Quote from gowron8:
Hoi,
Does buttontrader address the first problem mentioned above......a set stop not being triggered by TWS?
If so, how?
Thanks
Yes it addresses both issues.
First, itâs a bit odd that two posters have a walk-through a Stop....Most of the time it is a StopLimit and then it is in 99% of all cases due to a traders-mistake of setting the Limit-price to tight to the Stop-price (which should be wider than the Spread, otherwise it will walk -through).
But I have seen cases in the past (which I analyzed to the bottom) that a Stop or StopLimit did indeed not work on the IB-Server, it is because of this fact, that ButtonTrader has a safe-guard-procedure, which monitors the Stop-processing on the IB-server....as soon as it notices that the stop does not function (within 2 seconds) ButtonTrader will intervene by forcing an immediate close (fully automated).
But I have to say that I have not seen it recently in real trading (it happens regularly on the demo and simu-accounts, but is very rare in real-trading or an issue of the past (IB is on top of it to solve issues like this)).

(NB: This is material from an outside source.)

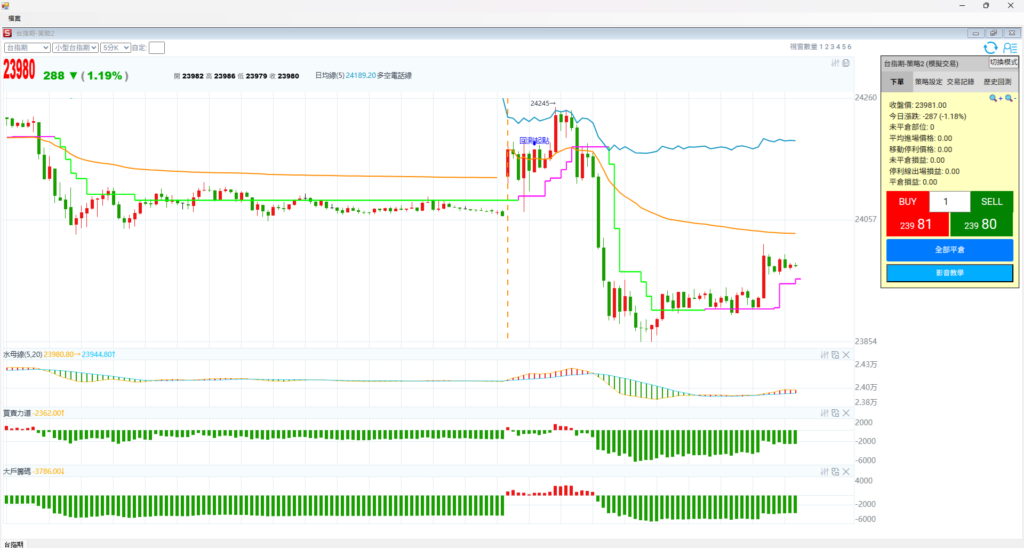Viewport: 1024px width, 548px height.
Task: Open the 5分K timeframe dropdown
Action: (x=115, y=47)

The other issue is the way the triggering works on the IB-server. It will trigger a Buy StopLimit when the Bid-quote hits your Stop-price (or passes it). Then the Ask is already a few pips higher, so your Limit-order (of the activated StopLimit) might enter the market somewhere in between the Bid and Ask. This Buy will not execute (is not on the Ask) but becomes the best Bid (and when the market runs higher then you have your walk-through already).

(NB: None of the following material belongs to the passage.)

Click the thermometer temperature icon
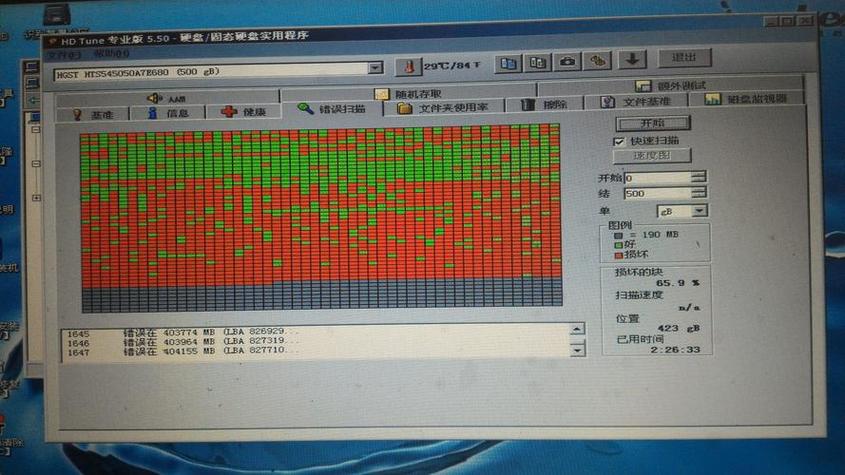The width and height of the screenshot is (845, 475). coord(408,67)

That is the way triggering works on the IB-Server, which is quite normal, by the way, and is the wanted behavior by many traders....But not by all traders...so ButtonTrader offers you several other triggering-mechanisms (a bit too much to explain them here (see Ref-guide)), but in short: you can select triggering on Bid, on Ask, or on Mid-Point, etc.
So if you select Ask-triggering for the case above. Then the trigger will work much faster and you will not have any slippage (related to the trigger-price). But of course also this triggering-method has its disadvantages (when the market spikes with a wide spread it might close your position earlier than wanted {but also this can be solved, by using a hit-counter, which delays the trigger by counting first a number of spike-hits (see Ref-Guide)}).